## Task goal
Transcribe the entries below exactly, starting with the line that has "Task: Select the 男频 filter chip" and stopping after the line that has "the Zoom In"; no pictures belong in the copy.

## Records to process
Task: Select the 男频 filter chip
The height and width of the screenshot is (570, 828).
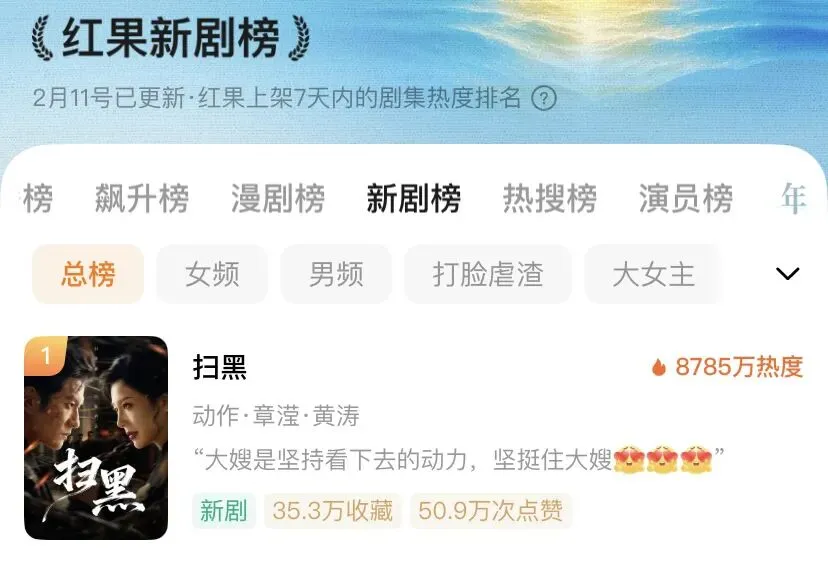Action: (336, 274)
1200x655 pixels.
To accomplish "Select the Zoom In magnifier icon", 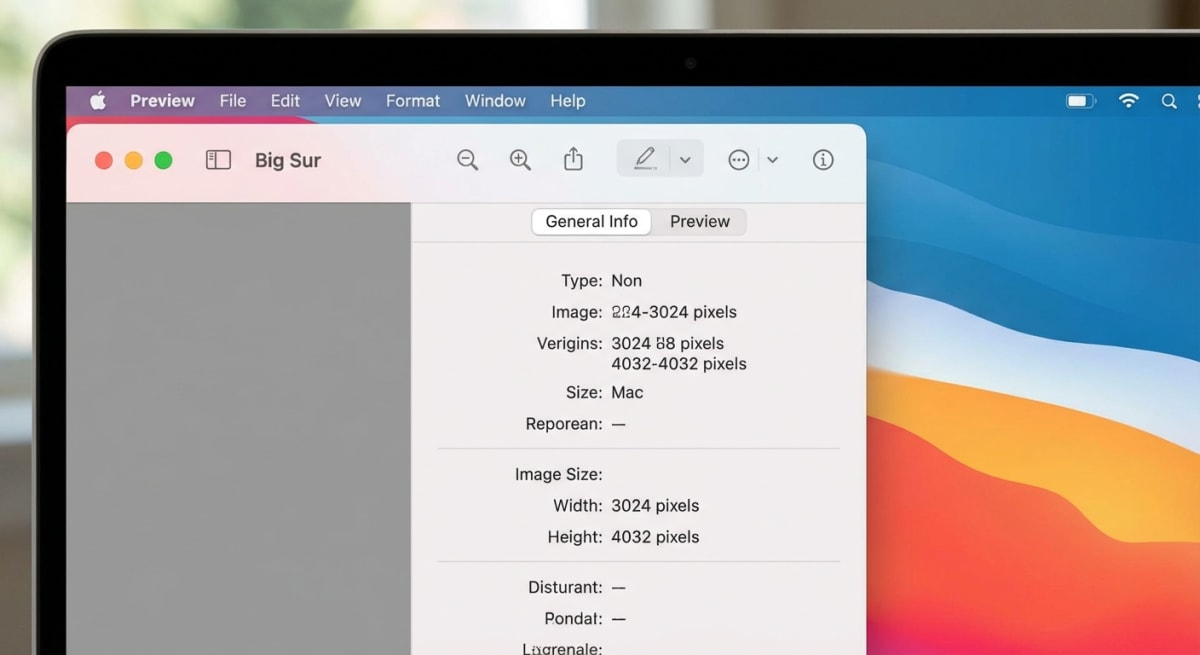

...

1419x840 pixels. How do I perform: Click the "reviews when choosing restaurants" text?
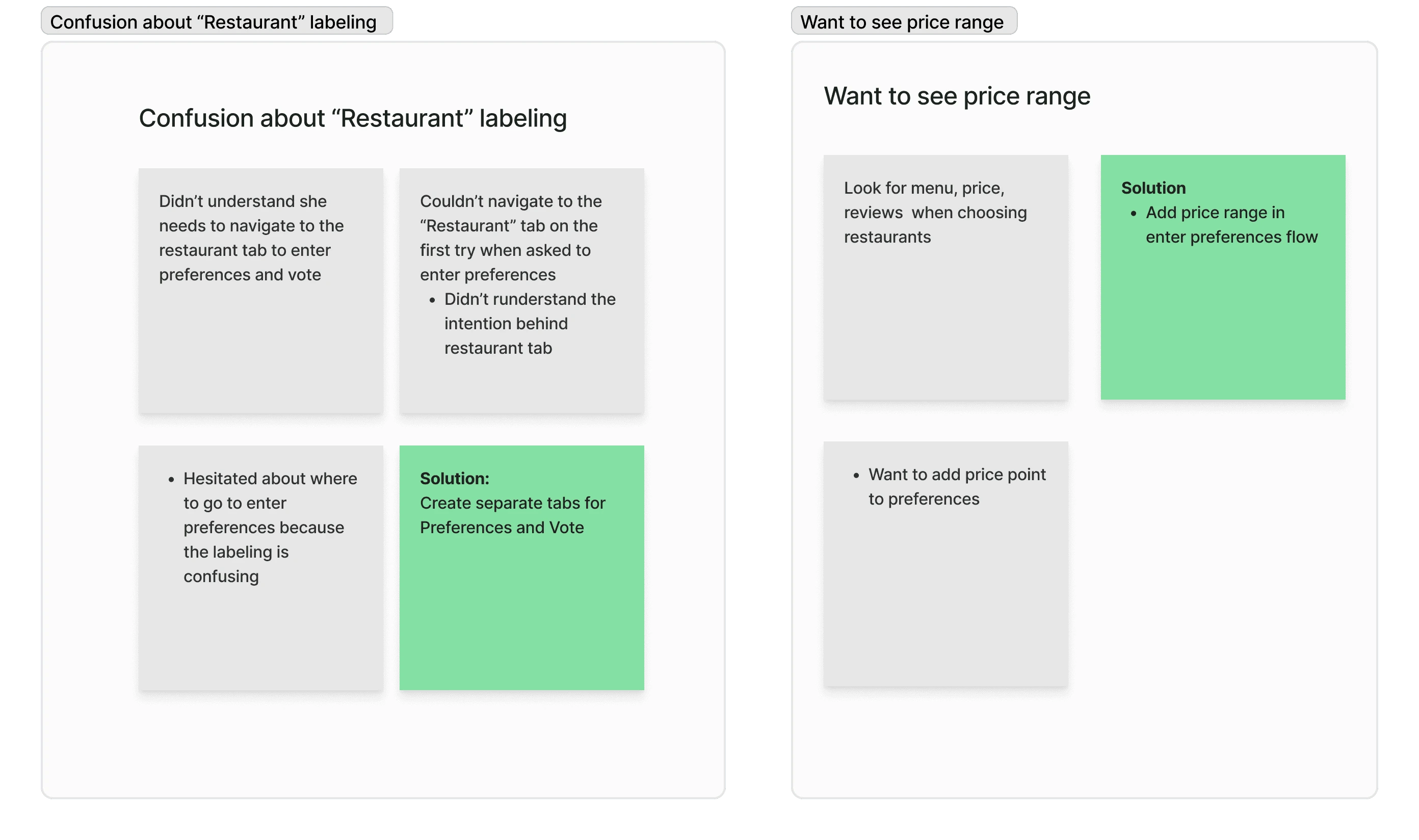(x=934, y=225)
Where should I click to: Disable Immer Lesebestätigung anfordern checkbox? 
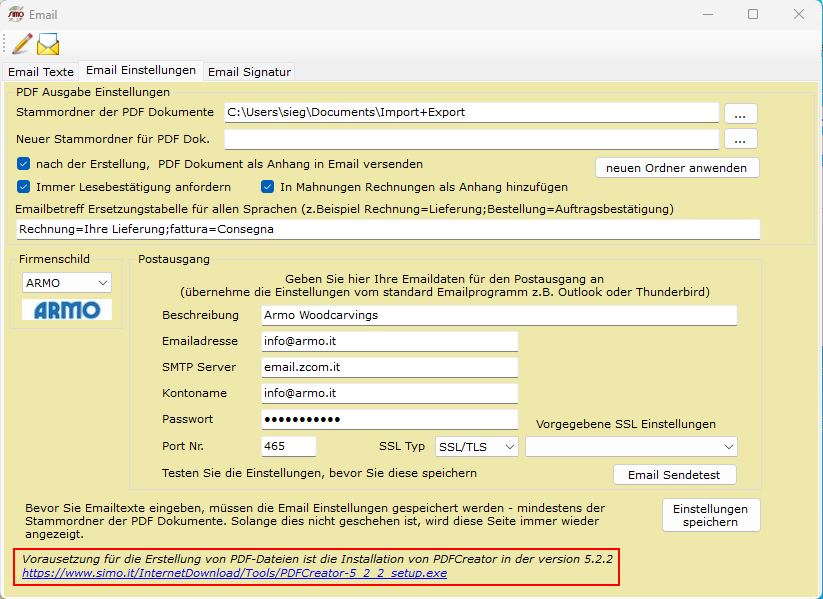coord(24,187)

## Response to the exercise
Task: Select the 男频 filter chip
The height and width of the screenshot is (570, 828).
Action: (336, 274)
1200x655 pixels.
To accomplish "Select the Zoom In magnifier icon", 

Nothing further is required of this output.